A recent editorial in The Economist (In Retreat, January 28) took a wistful view of this development. “The golden age of global firms has also been a golden age for consumer choice and efficiency. Its demise may make the world seem fairer. But the retreat of the multinational cannot bring back all the jobs that the likes of Mr. Trump promise. And it will mean rising prices, diminishing competition and slowing innovation. In time, millions of small firms trading across borders could replace big firms as transmitters of ideas and capital. But their weight is tiny.”

3. Changing climate. The United Nations High Commissioner for Refugees (UNHCR) estimates that climate change refugees – people dislocated by weather and climate-related events – will number between 250 and 1,000 million people over the next 50 years. And the Indian government estimates that 330 million of its citizens were affected by drought in 2016 alone. Transient populations bring societal and geopolitical risks that destabilize governments and undermine business growth.

4. Environmental hazards. Around the world, governments and industries appear resolved to fight the risks of human industrial activity. But the benefits are far from certain. The international aviation industry has agreed that there will be no net growth in emissions after 2020. And significantly, the Financial Stability Board (FSB) began an industry-led process to develop norms for reflecting climate-related performance into the mainstream financial reporting. For the first time, investors could have a comparable and consistent metric for deciding how to allocate capital – if the FSB’s recommendations are formally adopted.

5. Technological disruption. Gut NAFTA! Deep-six the TPP! Popular hype. But I bet you didn’t hear this anecdote during the presidential debates: economists estimate that between 1997 and 2007, 86% of US manufacturing job losses resulted from technological innovations, not from trade.

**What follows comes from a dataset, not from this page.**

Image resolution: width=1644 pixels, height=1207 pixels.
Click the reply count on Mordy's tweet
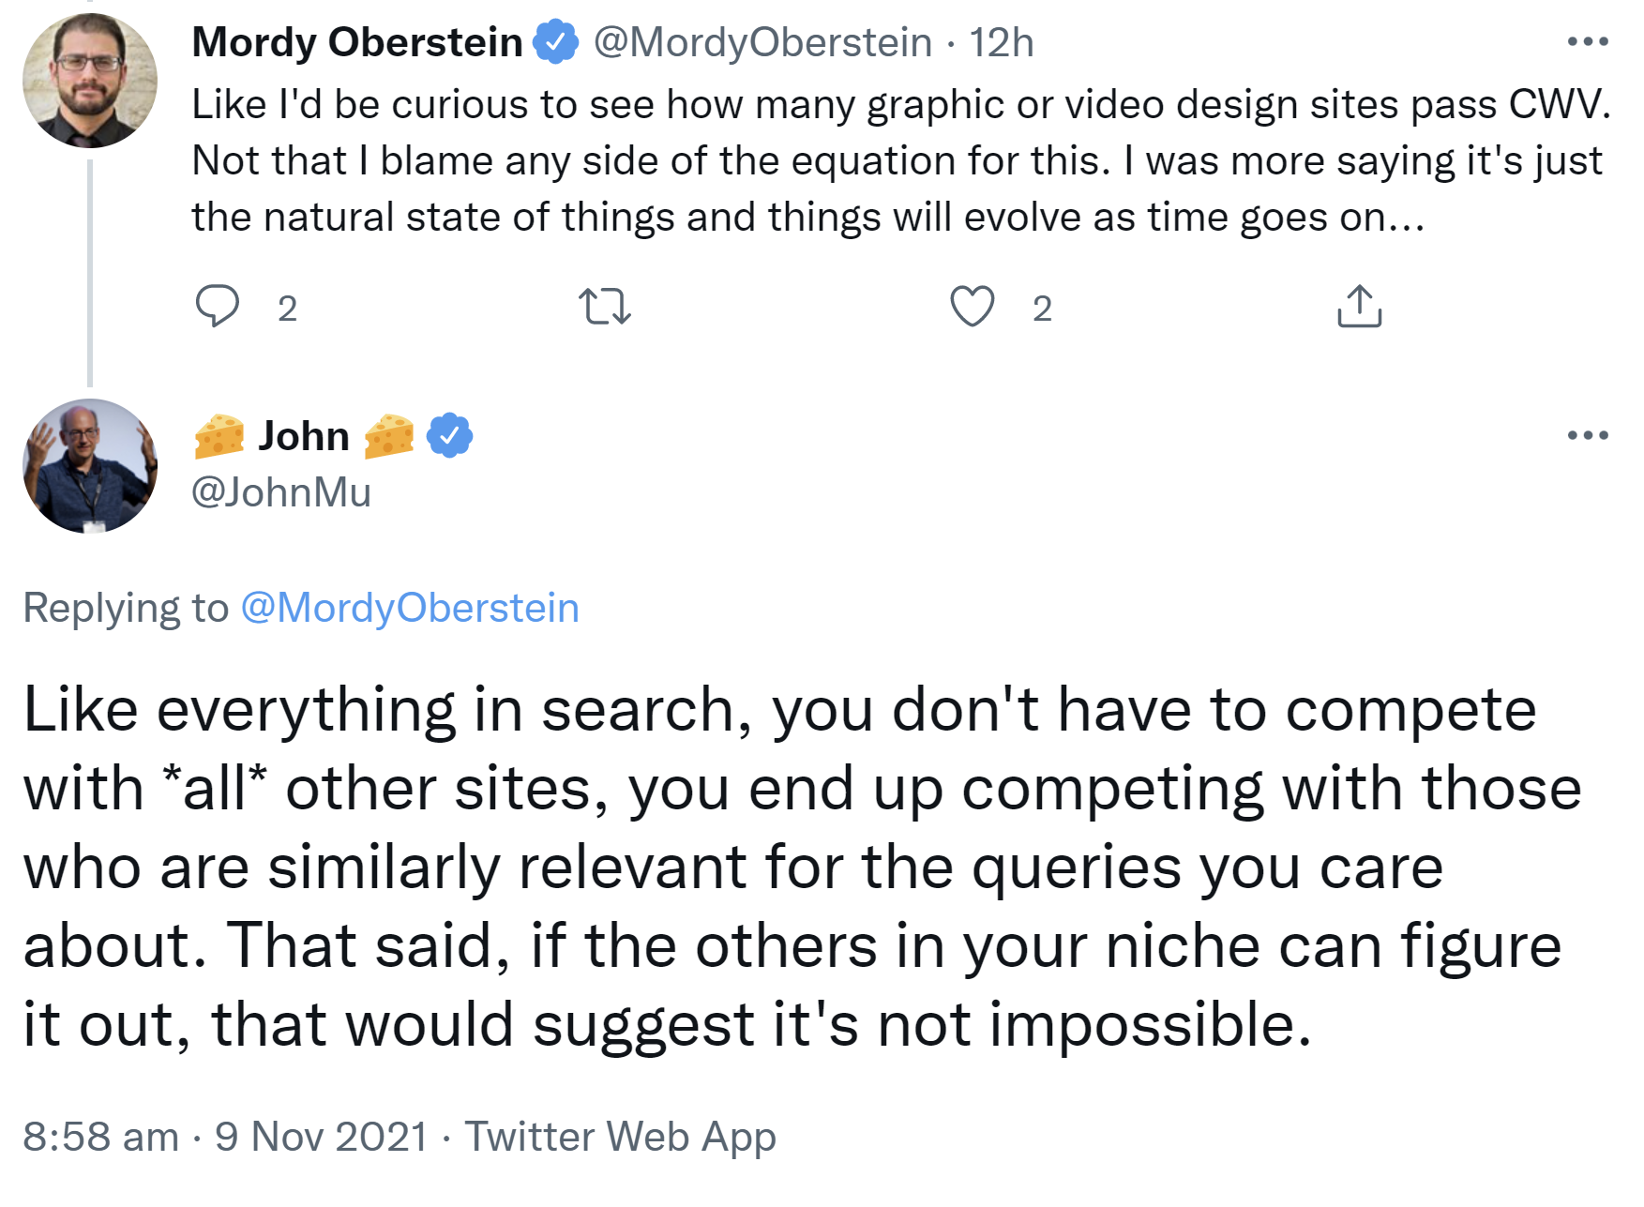pyautogui.click(x=287, y=309)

And regardless what the current administration says, those jobs are not returning. Technology and collaboration are driving the 4th Industrial Revolution, and nationalist fervor to restrict travel and immigration around the world threatens both.

6. Diminished appetite for regulatory governance. Contrary to some political bloviation, governmental regulation has been essential to American prosperity – not a hindrance. But the current animosity toward government “red tape” casts all regulation in a bad light. This myopia is especially problematic with technologies such as AI, IoT, robotics, and biotech, where innovation has rapidly outpaced governance. With revenue and profits at stake, don’t look for industry self-regulation to spare people and institutions from exploitation and abuse.

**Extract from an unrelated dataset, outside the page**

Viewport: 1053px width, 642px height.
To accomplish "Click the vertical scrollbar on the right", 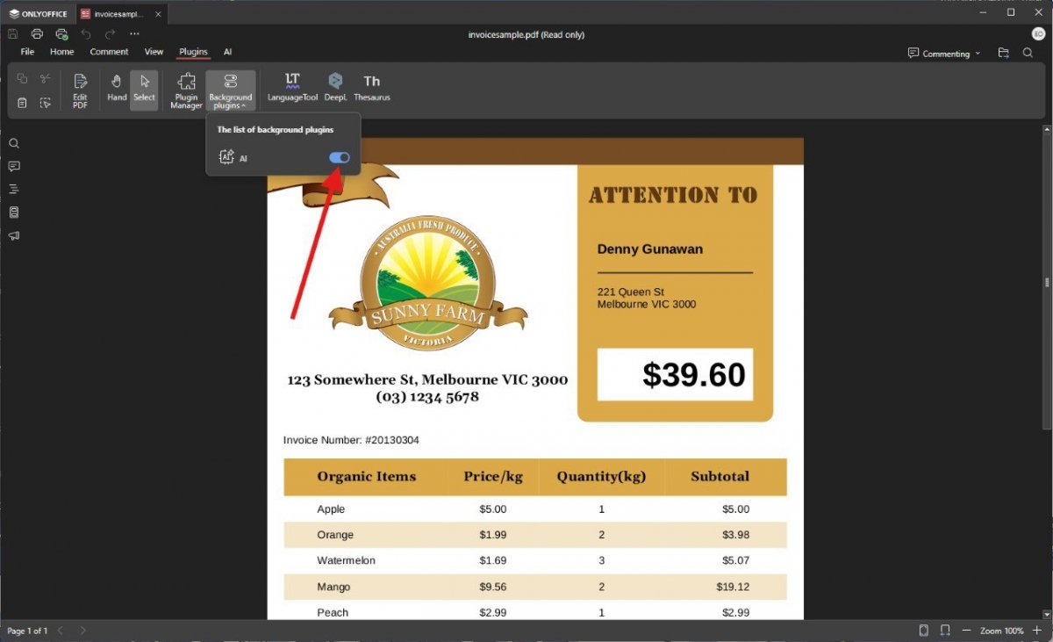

These trends and their downstream risks highlight perceived weaknesses in social protection systems. People want to know: Are we safe? Can we improve our standard of living? Are opportunities to receive an education and to sustain good health equitably shared in society? And global citizens are reacting by loudly demanding that their governments protect them from uncertainty and tumult. Leaders who appear weak and feckless will be shoved from power.

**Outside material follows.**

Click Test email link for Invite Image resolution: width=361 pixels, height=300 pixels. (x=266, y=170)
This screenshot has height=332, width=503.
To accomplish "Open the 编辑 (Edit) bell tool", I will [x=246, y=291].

Global risk permeates every market and every industry. It affects monetary policy, and the cost and availability of capital. Around the world, the cost of risk will impact financial outcomes, regardless a company’s size, age, location, or product. The WEF risk taxonomy reveals that global risks are complex, interdependent, fueled by some trends, and accelerated by others. On the macro-level, governments must mitigate risks through international collaboration, and by resisting calls for economic isolationism. And on the micro-level, companies, like Boron Specialties of Ambridge, Pennsylvania, will discover that managing global risk begins right here, at home.